Dataset excerpts:
BEGIN

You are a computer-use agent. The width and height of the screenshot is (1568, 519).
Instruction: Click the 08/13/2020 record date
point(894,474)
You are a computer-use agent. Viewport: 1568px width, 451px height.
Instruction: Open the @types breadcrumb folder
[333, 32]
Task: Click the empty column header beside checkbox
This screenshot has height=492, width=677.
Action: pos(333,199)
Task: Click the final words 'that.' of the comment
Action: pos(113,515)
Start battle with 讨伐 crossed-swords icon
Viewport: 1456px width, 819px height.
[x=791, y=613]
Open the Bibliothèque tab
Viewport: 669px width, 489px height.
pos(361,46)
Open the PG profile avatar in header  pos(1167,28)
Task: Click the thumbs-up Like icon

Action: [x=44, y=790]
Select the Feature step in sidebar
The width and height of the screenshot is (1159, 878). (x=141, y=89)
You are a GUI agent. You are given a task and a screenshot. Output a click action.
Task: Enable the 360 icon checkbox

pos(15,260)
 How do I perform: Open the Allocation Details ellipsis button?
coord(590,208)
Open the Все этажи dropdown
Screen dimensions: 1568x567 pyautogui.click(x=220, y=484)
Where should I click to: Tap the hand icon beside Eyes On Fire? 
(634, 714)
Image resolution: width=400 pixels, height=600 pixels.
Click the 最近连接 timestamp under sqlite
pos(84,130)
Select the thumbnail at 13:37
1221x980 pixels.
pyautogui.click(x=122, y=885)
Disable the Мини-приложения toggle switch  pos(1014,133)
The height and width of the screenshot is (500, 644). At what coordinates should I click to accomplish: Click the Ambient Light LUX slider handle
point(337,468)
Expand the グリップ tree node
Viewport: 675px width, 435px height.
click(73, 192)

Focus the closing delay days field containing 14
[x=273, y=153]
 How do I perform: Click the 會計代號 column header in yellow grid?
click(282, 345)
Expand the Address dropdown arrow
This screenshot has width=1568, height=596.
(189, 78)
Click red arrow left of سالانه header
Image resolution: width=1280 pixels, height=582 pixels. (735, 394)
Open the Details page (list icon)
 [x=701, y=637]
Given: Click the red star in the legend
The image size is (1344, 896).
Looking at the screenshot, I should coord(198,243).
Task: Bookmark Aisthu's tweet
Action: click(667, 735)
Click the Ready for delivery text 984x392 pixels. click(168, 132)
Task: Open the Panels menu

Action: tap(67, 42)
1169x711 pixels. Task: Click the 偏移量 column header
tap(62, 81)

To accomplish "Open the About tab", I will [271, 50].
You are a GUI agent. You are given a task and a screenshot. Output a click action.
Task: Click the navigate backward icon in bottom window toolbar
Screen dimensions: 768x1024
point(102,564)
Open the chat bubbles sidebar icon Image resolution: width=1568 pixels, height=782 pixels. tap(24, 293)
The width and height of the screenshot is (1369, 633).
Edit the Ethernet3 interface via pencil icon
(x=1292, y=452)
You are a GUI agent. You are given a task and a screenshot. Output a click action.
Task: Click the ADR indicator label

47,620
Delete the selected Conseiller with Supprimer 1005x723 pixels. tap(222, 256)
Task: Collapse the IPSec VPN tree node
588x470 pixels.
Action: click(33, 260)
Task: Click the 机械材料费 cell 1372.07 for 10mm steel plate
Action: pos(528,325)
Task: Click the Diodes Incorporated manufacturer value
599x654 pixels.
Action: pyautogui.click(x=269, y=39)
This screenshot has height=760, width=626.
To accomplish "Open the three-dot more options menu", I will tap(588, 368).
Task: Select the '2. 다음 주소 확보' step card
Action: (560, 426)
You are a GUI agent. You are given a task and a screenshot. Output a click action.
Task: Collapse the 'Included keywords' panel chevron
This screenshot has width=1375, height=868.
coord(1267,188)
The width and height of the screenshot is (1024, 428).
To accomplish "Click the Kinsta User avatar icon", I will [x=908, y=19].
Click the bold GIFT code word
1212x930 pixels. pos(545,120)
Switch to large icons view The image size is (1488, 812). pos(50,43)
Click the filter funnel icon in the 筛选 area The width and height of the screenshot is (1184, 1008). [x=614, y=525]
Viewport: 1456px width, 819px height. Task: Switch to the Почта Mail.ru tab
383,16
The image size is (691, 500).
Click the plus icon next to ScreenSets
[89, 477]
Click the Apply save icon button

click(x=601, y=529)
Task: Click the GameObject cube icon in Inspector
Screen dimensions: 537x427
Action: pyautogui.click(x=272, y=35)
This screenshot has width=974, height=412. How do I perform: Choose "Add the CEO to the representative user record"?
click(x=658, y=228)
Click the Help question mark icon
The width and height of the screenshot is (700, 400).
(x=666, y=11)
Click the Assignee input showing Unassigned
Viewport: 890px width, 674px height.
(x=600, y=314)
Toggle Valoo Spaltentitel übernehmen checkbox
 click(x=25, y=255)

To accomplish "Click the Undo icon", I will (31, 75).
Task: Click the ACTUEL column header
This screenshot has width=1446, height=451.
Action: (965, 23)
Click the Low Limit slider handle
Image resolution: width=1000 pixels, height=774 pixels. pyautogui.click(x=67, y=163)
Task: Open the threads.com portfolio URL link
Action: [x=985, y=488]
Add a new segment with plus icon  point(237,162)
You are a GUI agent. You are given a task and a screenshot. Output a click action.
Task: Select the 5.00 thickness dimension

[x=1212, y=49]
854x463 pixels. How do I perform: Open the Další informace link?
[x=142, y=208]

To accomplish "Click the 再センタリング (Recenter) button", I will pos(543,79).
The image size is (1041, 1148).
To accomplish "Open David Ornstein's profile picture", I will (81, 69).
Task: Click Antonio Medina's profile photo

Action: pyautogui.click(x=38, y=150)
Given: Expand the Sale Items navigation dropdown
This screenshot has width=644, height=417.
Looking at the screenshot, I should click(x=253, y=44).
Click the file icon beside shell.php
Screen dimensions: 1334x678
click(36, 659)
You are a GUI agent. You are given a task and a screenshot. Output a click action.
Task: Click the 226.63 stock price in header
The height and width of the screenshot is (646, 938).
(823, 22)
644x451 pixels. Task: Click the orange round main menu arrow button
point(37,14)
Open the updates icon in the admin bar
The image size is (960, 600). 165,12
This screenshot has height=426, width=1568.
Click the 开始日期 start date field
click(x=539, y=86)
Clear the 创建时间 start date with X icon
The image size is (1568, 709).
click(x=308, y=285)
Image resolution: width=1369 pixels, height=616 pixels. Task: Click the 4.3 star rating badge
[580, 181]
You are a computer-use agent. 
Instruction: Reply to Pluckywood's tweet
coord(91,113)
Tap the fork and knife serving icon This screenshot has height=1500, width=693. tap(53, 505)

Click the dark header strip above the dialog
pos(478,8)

END

Look through the entries for the string "Collapse". Every line that has it belongs in the answer.

- Task output:
Task: Collapse the IPSec VPN tree node
Task: Collapse the 'Included keywords' panel chevron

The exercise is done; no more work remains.